▶ **What is required**
The answer must be a single number: how many lines in the entries hold the string "computer".
------------------------------------------------------------------------
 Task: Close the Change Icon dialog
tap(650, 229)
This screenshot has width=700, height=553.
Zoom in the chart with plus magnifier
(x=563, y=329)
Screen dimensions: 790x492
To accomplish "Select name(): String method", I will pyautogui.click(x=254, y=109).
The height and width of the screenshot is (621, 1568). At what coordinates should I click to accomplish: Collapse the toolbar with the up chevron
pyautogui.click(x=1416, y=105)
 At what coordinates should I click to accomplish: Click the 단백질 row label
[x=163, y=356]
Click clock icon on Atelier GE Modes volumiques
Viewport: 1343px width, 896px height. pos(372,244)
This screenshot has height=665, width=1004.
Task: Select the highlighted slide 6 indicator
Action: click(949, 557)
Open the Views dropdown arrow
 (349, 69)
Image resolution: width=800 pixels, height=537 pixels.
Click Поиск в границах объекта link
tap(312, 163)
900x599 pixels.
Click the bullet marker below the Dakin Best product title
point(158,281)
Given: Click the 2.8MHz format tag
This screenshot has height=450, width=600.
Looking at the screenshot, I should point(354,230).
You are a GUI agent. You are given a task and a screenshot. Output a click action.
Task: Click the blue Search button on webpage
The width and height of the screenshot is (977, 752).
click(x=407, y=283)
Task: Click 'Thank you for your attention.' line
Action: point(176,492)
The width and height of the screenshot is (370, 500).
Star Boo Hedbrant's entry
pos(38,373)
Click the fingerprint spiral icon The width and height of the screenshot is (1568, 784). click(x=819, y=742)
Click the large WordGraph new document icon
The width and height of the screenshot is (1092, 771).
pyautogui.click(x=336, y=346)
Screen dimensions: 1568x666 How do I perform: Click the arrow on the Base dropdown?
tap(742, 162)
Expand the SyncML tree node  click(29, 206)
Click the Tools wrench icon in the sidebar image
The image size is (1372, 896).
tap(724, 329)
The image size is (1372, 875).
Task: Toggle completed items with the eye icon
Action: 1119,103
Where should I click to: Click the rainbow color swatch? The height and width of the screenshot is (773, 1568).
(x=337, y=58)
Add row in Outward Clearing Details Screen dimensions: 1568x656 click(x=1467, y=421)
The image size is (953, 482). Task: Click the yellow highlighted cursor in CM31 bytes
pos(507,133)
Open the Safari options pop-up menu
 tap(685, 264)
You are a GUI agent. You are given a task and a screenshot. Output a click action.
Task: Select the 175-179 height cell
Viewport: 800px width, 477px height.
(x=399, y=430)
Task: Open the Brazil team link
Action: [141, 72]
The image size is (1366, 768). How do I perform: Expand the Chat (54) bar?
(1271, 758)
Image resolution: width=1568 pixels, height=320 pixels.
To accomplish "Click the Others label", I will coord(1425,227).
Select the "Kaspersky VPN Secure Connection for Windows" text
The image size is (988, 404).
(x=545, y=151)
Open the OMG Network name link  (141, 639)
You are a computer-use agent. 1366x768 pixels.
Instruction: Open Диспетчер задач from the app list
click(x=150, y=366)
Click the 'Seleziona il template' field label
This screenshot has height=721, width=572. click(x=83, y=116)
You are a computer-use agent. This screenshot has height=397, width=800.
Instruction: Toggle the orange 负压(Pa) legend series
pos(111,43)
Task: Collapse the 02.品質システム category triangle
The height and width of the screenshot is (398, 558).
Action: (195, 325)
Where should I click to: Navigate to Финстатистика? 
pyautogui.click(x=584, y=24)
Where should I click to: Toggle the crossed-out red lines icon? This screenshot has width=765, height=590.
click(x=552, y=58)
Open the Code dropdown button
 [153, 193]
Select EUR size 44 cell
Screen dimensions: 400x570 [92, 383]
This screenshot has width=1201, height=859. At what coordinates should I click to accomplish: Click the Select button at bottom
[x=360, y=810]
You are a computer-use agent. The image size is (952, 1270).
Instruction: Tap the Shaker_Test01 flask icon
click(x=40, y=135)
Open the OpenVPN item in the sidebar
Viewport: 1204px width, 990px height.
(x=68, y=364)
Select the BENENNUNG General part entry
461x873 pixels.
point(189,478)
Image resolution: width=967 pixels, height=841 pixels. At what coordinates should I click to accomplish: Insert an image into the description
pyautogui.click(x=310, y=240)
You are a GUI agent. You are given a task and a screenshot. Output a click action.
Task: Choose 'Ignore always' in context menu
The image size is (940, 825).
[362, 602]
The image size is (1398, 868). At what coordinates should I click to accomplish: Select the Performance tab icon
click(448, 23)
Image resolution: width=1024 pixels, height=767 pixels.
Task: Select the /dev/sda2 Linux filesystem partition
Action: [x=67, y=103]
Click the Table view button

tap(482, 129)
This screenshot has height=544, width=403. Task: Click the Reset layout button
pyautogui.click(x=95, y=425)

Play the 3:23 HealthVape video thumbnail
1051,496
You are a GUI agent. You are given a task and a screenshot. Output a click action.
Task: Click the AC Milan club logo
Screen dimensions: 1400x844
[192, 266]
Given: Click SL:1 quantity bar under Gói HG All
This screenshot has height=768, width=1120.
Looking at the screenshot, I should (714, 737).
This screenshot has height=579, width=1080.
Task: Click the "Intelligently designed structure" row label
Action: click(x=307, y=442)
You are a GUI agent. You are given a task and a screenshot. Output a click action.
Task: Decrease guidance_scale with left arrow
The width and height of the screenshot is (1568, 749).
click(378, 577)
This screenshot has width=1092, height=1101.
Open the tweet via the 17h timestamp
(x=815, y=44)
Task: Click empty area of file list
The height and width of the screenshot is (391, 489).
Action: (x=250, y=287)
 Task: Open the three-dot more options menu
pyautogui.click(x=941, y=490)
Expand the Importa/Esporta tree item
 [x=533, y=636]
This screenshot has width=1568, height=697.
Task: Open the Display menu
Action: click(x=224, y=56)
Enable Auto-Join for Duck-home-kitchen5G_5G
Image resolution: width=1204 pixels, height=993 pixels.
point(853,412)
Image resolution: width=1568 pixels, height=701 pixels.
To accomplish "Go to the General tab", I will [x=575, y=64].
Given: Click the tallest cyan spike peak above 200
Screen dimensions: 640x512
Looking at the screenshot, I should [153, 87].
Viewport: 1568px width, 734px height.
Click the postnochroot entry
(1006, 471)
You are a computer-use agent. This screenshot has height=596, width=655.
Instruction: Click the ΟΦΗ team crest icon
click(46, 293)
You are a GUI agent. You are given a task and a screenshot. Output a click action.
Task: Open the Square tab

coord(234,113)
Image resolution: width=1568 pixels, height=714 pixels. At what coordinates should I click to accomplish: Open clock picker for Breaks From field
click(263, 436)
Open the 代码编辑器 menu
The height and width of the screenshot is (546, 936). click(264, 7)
------------------------------------------------------------------------
▶ **Problem solution**
4